Gösterilen metin:

____

29 Mart 2013

, ,

Rachel Corrie'nin Mirası


“Merhaba Baba… Benim için fazla endişelenme, burada tek derdim, daha fazla yararlı olmak. Kendimi hâlâ özel olarak belirli bir risk altında hissetmiyorum. Refah, son zamanlarda eskisine nazaran daha sakin.”

Rachel Corrie bu cümleleri babası Craig’e, Refah’tan, Gazze Şeridi’nin güney ucundaki kasabadan, yazıyor.

Rachel’in Rachel Corrie Vakfı internet sitesinde bulunan “son epostası”, tarihsiz. 28 Şubat’ta annesi Cindy’ye yazdığı son epostanın hemen ardından yazılmış olmalı. Rachel, 16 Mart 2003’te bir İsrail buldozeri tarafından katledildi.

Orduya ait buldozerin altında ezilmesiyle gerçekleşen o acı ölümünün ardından Refah onun mirasını sahiplendi ve kendisini Filistin’in binlerce “şehid”inden biri olarak kucakladı. Rachel, ona yakışır övgülerle uğurlandı.

Rachel, savaş karşıtı ve sosyal adaletçi eylemlerin merkezi olan Olympia şehrinde, ilerici bir ailenin içine doğdu. Olympia, Washington Eyaleti’nin başkenti. Burada politikacıların yüreklerini nasır bağlamıştır, ahlâken kararsızdırlar ve ABD hükümetindeki isimler kadar İsrail yanlısıdırlar. Burada insanlar, iktidar ve nüfuz için kandırılıp dururlar. Rachel’in ölümünden on yıl sonra ABD hükümeti hâlâ İsrail’in safında. Kısa zaman içinde adaletin gerçekleşeceğini kimse ummuyor.

____

Verilen bilgiler:

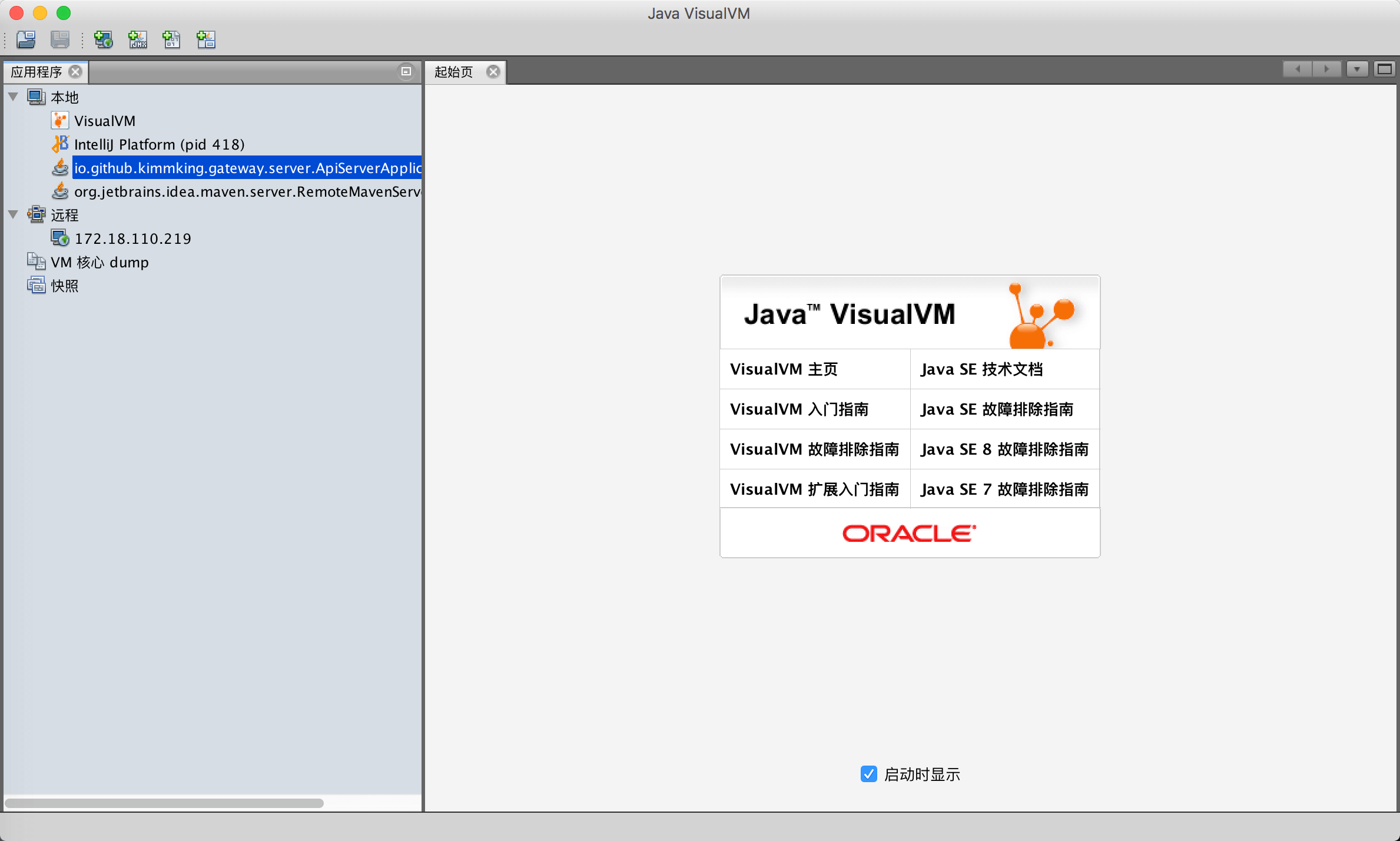Select the 应用程序 tab
Viewport: 1400px width, 841px height.
37,72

____

Yapılacak işlemler:
1. Rachel Corrie metninde "Rachel’in Rachel Corrie" sözcüklerini içeren yerle açılıp "yakışır övgülerle uğurlandı." ile kapanan bölümü, "acı" yerine "trajik" koyarak yeniden yazın.
2. Rachel Corrie metnine göre Rachel hangi şehirde doğmuştur?
Satırlar, metinden ayrı ve bağımsız bir malzemedir.

Çözümler:
1.
Rachel’in Rachel Corrie Vakfı internet sitesinde bulunan “son epostası”, tarihsiz. 28 Şubat’ta annesi Cindy’ye yazdığı son epostanın hemen ardından yazılmış olmalı. Rachel, 16 Mart 2003’te bir İsrail buldozeri tarafından katledildi.

Orduya ait buldozerin altında ezilmesiyle gerçekleşen o trajik ölümünün ardından Refah onun mirasını sahiplendi ve kendisini Filistin’in binlerce “şehid”inden biri olarak kucakladı. Rachel, ona yakışır övgülerle uğurlandı.

2. Olympia şehrinde doğmuştur.